__EXERCISE__:
Find the line with "Given: Click the raise hand icon" in the listing below. Write it out exactly, along with every later line up to the final one.

__RECORDS PROVIDED__:
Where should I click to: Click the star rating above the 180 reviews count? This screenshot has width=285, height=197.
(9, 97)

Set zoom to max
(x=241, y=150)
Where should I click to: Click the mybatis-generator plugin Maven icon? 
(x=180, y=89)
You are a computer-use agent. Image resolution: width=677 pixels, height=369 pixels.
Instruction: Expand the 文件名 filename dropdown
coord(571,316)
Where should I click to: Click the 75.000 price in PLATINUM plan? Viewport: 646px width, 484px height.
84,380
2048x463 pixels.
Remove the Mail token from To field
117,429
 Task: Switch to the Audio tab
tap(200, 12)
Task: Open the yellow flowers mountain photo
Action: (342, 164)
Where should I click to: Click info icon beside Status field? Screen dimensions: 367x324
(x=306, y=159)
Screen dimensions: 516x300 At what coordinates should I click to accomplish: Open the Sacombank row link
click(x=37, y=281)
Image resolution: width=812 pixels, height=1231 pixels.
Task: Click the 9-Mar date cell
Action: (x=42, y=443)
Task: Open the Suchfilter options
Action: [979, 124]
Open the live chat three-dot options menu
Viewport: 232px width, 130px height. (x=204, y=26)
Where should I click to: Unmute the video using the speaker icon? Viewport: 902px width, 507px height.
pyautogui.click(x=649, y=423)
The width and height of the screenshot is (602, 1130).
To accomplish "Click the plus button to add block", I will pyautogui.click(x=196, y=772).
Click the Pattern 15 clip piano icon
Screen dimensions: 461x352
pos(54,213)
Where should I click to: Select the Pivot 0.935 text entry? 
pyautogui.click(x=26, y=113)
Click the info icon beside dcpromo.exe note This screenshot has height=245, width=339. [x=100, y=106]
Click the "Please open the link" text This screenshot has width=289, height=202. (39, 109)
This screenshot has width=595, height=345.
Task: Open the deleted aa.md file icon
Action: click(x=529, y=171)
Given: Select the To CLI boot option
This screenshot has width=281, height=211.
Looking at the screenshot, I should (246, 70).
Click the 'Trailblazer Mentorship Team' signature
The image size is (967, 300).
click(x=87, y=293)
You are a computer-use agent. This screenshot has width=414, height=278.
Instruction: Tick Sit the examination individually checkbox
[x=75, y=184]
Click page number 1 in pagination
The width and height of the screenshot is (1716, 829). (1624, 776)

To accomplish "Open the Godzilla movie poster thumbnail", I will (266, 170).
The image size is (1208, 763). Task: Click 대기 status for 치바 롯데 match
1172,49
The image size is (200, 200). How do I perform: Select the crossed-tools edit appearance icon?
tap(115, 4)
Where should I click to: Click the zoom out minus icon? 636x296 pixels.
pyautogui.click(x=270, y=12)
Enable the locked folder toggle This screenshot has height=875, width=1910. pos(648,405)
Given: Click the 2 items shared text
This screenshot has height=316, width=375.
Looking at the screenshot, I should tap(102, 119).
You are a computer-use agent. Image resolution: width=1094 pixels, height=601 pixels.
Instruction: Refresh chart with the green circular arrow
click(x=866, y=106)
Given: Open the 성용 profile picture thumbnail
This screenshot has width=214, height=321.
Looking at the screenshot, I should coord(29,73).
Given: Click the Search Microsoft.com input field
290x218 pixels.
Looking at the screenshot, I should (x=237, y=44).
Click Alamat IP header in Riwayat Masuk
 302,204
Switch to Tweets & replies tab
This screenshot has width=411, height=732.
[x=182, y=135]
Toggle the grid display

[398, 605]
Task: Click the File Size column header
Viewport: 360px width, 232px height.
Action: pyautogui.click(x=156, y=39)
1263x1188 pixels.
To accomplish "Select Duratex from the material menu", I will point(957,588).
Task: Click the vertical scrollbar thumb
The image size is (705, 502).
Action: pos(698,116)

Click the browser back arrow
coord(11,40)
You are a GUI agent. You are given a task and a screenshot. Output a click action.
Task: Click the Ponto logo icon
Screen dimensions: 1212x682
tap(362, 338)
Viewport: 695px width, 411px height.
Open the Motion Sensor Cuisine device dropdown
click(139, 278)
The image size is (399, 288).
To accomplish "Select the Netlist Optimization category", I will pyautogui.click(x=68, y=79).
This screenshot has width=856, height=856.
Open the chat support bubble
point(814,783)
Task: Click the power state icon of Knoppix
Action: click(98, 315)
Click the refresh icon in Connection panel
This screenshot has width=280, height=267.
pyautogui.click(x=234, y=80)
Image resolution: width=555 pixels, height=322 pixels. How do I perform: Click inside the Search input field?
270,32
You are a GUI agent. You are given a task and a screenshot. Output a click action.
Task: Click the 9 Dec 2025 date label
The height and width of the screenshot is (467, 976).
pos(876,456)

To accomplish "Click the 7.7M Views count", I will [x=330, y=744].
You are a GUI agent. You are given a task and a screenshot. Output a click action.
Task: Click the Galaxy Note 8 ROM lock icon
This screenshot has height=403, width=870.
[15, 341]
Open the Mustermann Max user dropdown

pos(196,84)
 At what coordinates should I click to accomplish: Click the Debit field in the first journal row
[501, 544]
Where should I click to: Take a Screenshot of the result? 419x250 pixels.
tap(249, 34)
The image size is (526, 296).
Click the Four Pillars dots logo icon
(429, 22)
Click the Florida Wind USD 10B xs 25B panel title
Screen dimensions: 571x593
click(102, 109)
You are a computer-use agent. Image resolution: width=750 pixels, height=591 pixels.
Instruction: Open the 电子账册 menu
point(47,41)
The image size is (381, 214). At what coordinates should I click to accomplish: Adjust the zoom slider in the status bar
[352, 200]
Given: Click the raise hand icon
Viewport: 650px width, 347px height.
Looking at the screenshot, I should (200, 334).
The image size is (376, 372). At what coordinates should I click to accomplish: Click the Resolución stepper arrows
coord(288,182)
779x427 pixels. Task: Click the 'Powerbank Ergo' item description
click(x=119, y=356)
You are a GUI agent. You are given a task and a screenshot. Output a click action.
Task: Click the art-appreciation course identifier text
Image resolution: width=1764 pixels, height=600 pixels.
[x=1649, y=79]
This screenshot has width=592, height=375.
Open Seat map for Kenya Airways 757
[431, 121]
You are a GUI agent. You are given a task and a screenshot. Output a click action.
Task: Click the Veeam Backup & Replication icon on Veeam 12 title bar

__RESPONSE AREA__:
Given: Click the raise hand icon
Viewport: 650px width, 347px height.
Looking at the screenshot, I should (200, 334).
The image size is (376, 372). At what coordinates should I click to accomplish: Click the Resolución stepper arrows
coord(288,182)
779x427 pixels. Task: Click the 'Powerbank Ergo' item description
click(x=119, y=356)
You are a GUI agent. You are given a task and a screenshot. Output a click action.
Task: Click the art-appreciation course identifier text
Image resolution: width=1764 pixels, height=600 pixels.
[x=1649, y=79]
This screenshot has width=592, height=375.
Open Seat map for Kenya Airways 757
[431, 121]
You are a GUI agent. You are given a task and a screenshot. Output a click action.
Task: Click the Veeam Backup & Replication icon on Veeam 12 title bar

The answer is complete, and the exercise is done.